As a healthcare reformist with experience advancing person-centred care funding overseas, I have helped design systems founded on patient-centred care that yielded remarkable results.
These systems produced decreases in overall health expenditure and rapid improvements in patient care quality indexes.
The reform proposals released by the Strengthening Medicare Taskforce lead toward this. If successful, they will reduce overall general health expenditure and, more importantly, save many lives.
But there are quite a few hurdles to overcome to ensure that value-based, patient-centred care goes live.

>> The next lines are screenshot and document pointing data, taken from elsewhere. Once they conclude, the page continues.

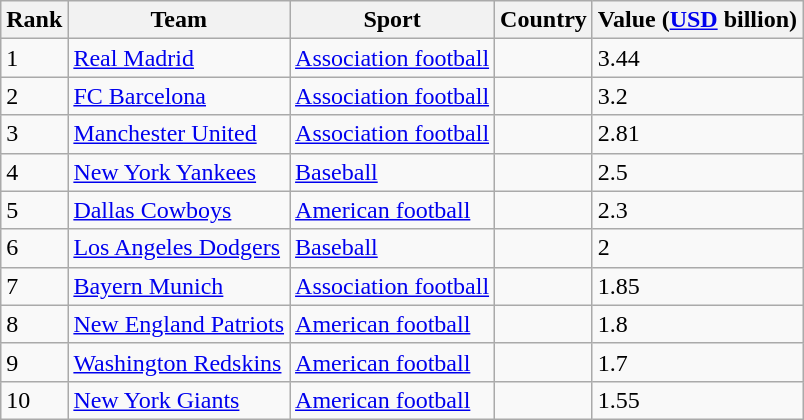
3.2 (697, 96)
10 (34, 400)
2.81 (697, 134)
3.44 (697, 58)
Sport (392, 20)
2.3 (697, 210)
1.8 (697, 324)
New England Patriots (179, 324)
3 (34, 134)
Washington Redskins (179, 362)
4 (34, 172)
Real Madrid (179, 58)
1.7 (697, 362)
New York Giants (179, 400)
Manchester United (179, 134)
1 (34, 58)
Dallas Cowboys (179, 210)
1.55 (697, 400)
Bayern Munich (179, 286)
6 (34, 248)
5 (34, 210)
Los Angeles Dodgers (179, 248)
1.85 (697, 286)
7 (34, 286)
Value (USD billion) (697, 20)
Team (179, 20)
Country (544, 20)
Rank (34, 20)
9 (34, 362)
New York Yankees (179, 172)
8 (34, 324)
2.5 (697, 172)
FC Barcelona (179, 96)
Identify which cell holds the provided text, then report its [x, y] central coordinate. 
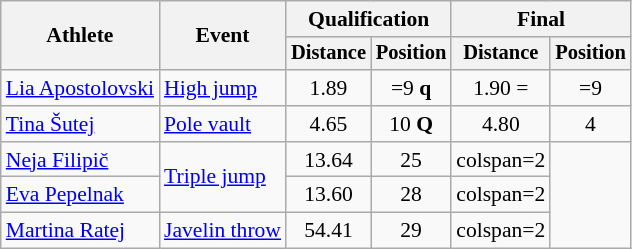
Neja Filipič [80, 160]
13.60 [328, 195]
Lia Apostolovski [80, 88]
High jump [222, 88]
Athlete [80, 36]
Pole vault [222, 124]
Final [540, 19]
1.90 = [500, 88]
13.64 [328, 160]
25 [411, 160]
Event [222, 36]
Qualification [368, 19]
Javelin throw [222, 231]
Martina Ratej [80, 231]
29 [411, 231]
=9 q [411, 88]
=9 [590, 88]
Eva Pepelnak [80, 195]
1.89 [328, 88]
Tina Šutej [80, 124]
4.65 [328, 124]
54.41 [328, 231]
28 [411, 195]
4.80 [500, 124]
10 Q [411, 124]
Triple jump [222, 178]
4 [590, 124]
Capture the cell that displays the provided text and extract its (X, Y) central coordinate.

My wife recently developed a mobility condition where she finds it difficult to move her fingers and grasp things with her right hand. She also has trouble moving the toes on her right foot and has acquired a slight limp. Her right hand and right foot show minimal visible swelling.
She first entered the health system for this condition via our GP office. The GP couldn’t diagnose her despite sending her for x-rays and other radiology scans like brain CT scans and ultrasounds. He spent no more than 10-20 minutes examining her each time.
The radiologists, with all the scans, ultrasounds and x-rays, could not find anything, nor did her lab work show anything.
After three months, the GP referred my wife to a neurologist and sent her to a physiotherapist while she waited for her specialist appointment. The waiting period to see a neurologist is over three months in Sydney. The cost to Medicare is amassing before any diagnosis is suspected.
My wife had four one-hour appointments with the physiotherapist. Using our MBS schedule, the cost to Medicare and out-of-pocket costs at this point roughly equated to $3500- $4000.
The neurologist (an excellent doctor) made the correct diagnosis after one hour of physical examination and a detailed assessment. My wife, unfortunately, was diagnosed with Parkinson’s.
The timeline was as follows:
- Three to four months of agonising tests and ineffective remedies paid for by Medicare and out of our pockets.
- Another three months to see the neurologist.
- Once in the neurologist’s practice, without any use of reports from the GP, radiologist and physiotherapist, after a 65-minute examination, a final diagnosis of suspected Parkinson’s disease was established. The neurologist’s payment was private; 50% was reimbursable through Medicare.
- An MRI was ordered, together with a prescription for dopamine enhancement. We needed these to ensure a final diagnosis and obtain the neurologist’s report for her disability pension. The treatment has visibly reduced the rate and intensity of my wife’s symptoms.
However, to add salt to the wound, while the physiotherapist documented my wife’s symptoms to the extent that they matched those of the neurologist, the GP documented her medication (painkillers for osteoarthritis) and nothing more than unexplained mobility issues in the right hand and foot on the specialist referral.
But what if, instead, my wife had choked or fallen backwards, hurt herself and landed in an ED?
The ED heroes, our nurses, would have meticulously assessed her to enable a symptom profile to be entered into a system. The ED doctors would have written further notes via an iPad or a station computer and then triaged my wife as an inpatient for further evaluation by the specialist neurologist on call.
Within one to three days, a diagnosis would have been established, and her medication and additional instructions for ongoing treatment would have been received upon separation.
The total cost to Medicare following this journey would be a diagnosis related group payment with a cost weight of 1, averaging approximately $1100.
And the patient satisfaction outcome? Much better than the actual nightmare pathway we had to go through.
And therein lies the dilemma. Six months of primary care costs roughly double that of a one-day hospital ED and inpatient admission.
So which pathway is best for the patient, which for the providers, and which for the Medicare coffer?
Value-based, patient-centred care allows us to determine the best pathway for the patient. The hospital stay pathway gave the patient the best and the quickest experience at a significantly lower cost than the six months of primary care.
Moreover, the bundling of diagnosis related groups created a barrier for overcharging, non-essential diagnostic requests and non-essential allied health regimes without a diagnosis being established.
Gee, had I known this, perhaps I would have created a pseudo incident and rushed my wife to the ED.
So, what’s the message of this story?
We have to join the system up – across all healthcare sectors – and hand this data to our researchers to create bundled payments and incentives for value.
There should be a nationwide inquiry into our healthcare governance across the barriers of independent, state and Commonwealth departments and their executive leadership.
At the same time, we should immediately invest in integrating all clinical and non-clinical data from all health sectors using standardised digital templates. This should be supported with an episode identifier and strong legislation, as well as financial incentives to gain user acceptance.
Let’s get behind the Strengthening Medicare Taskforce and perhaps rename it the Strengthening Healthcare Taskforce.
James Gounaris is a specialist in aligning organisational goals with restructuring and business re-engineering initiatives. He was mentored and schooled by the late George Palmer, one of the founding fathers of introducing Prospective Payment Systems in Australia. His experience includes technical project manager at Palladium LLC (KSA), project manager/consultant at Arcadis, and managing director/advisor to the Secretary, Greek Ministry of Health.
This story was originally posted on LinkedIn, and has been edited and shared with the author’s permission.